Exercise goal: Please find every line in the entries below that contains the word "should", and copy each of those lines in full.

Entries supplied:
↓

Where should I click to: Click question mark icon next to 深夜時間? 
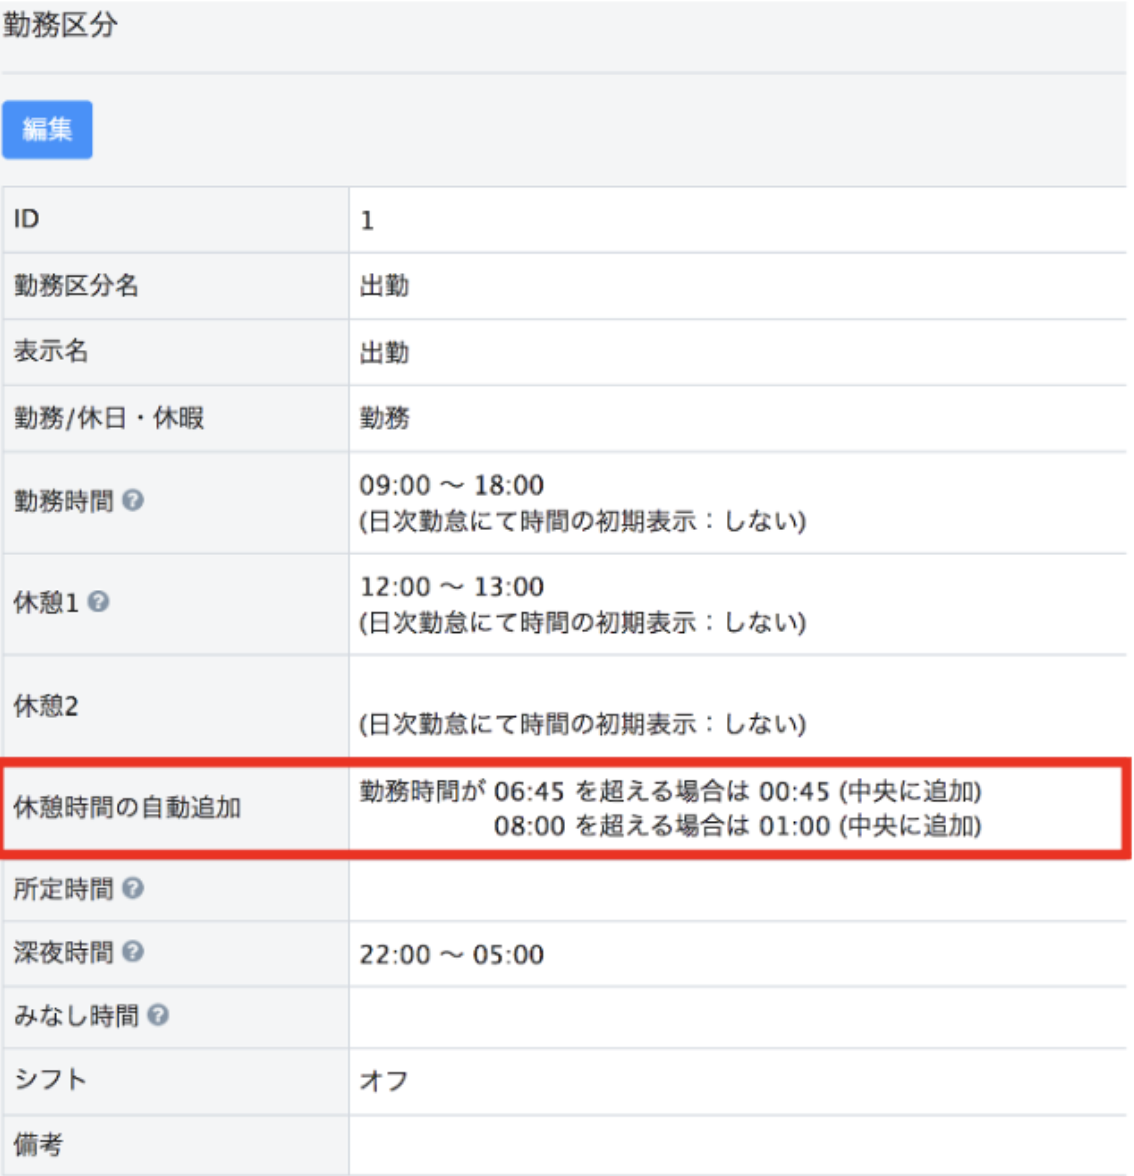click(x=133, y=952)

↑
↓

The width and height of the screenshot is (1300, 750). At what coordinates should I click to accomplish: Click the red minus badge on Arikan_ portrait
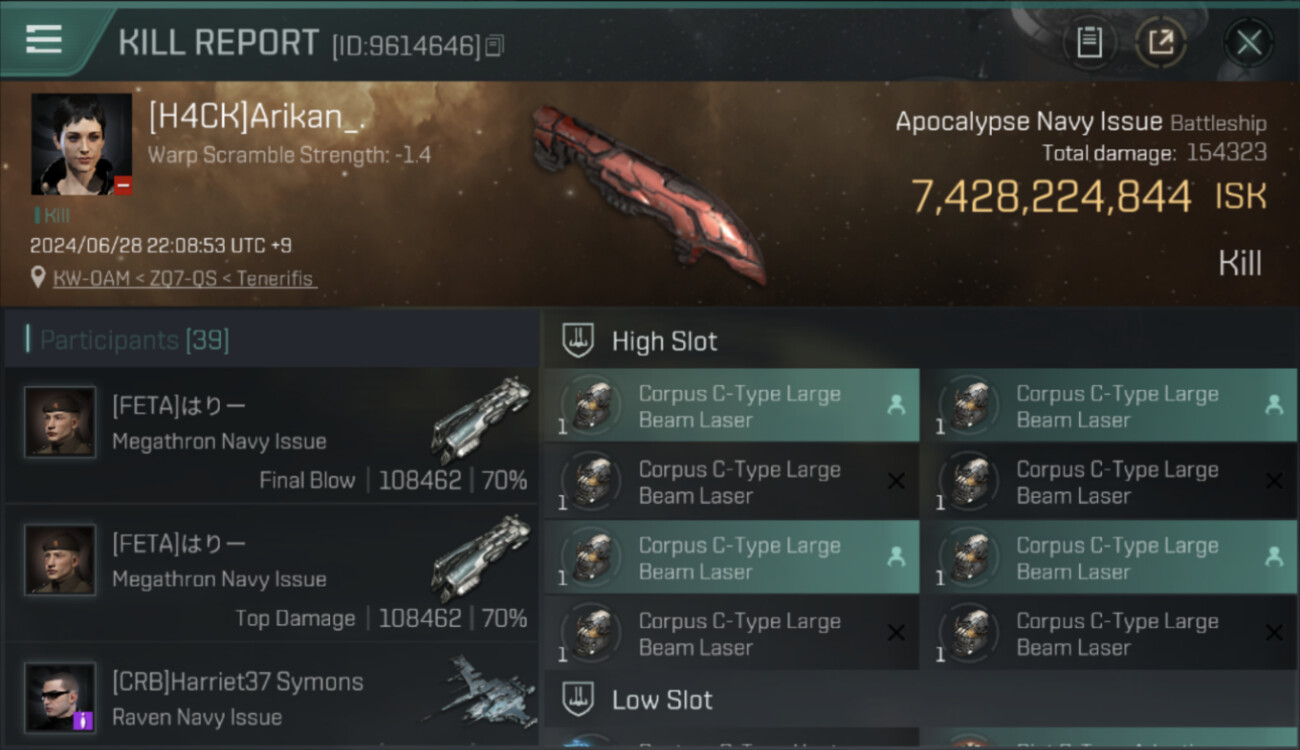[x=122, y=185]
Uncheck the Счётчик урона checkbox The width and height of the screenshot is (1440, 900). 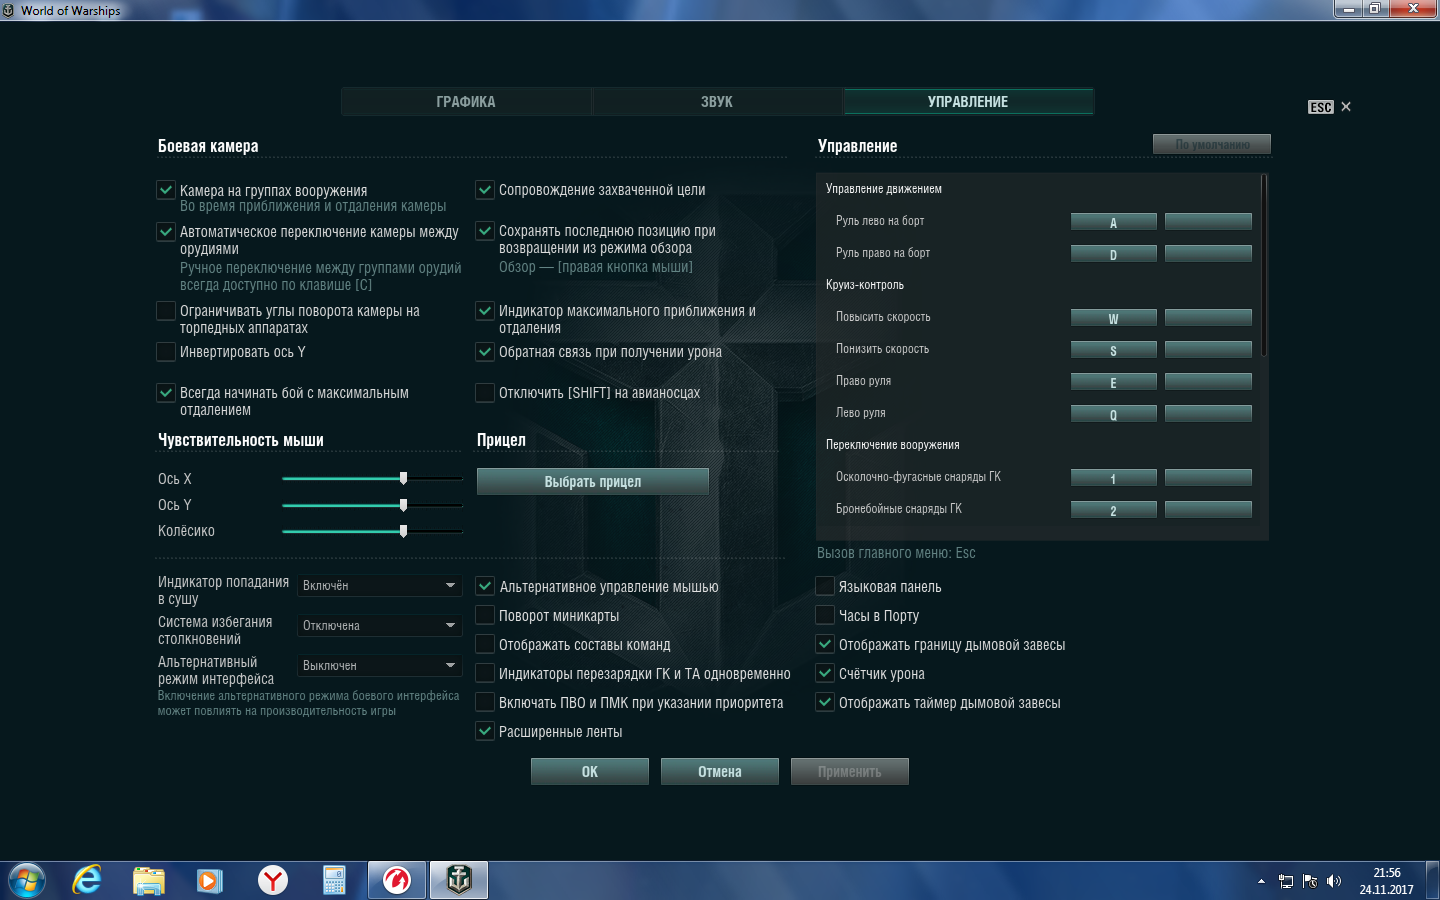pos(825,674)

↑
↓

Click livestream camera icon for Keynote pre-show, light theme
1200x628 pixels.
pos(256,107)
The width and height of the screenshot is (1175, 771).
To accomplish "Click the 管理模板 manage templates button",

↑

Written response:
Where should I click to: Click question mark icon next to 深夜時間? 
The width and height of the screenshot is (1300, 750). At what coordinates should I click to accomplish: Click the red minus badge on Arikan_ portrait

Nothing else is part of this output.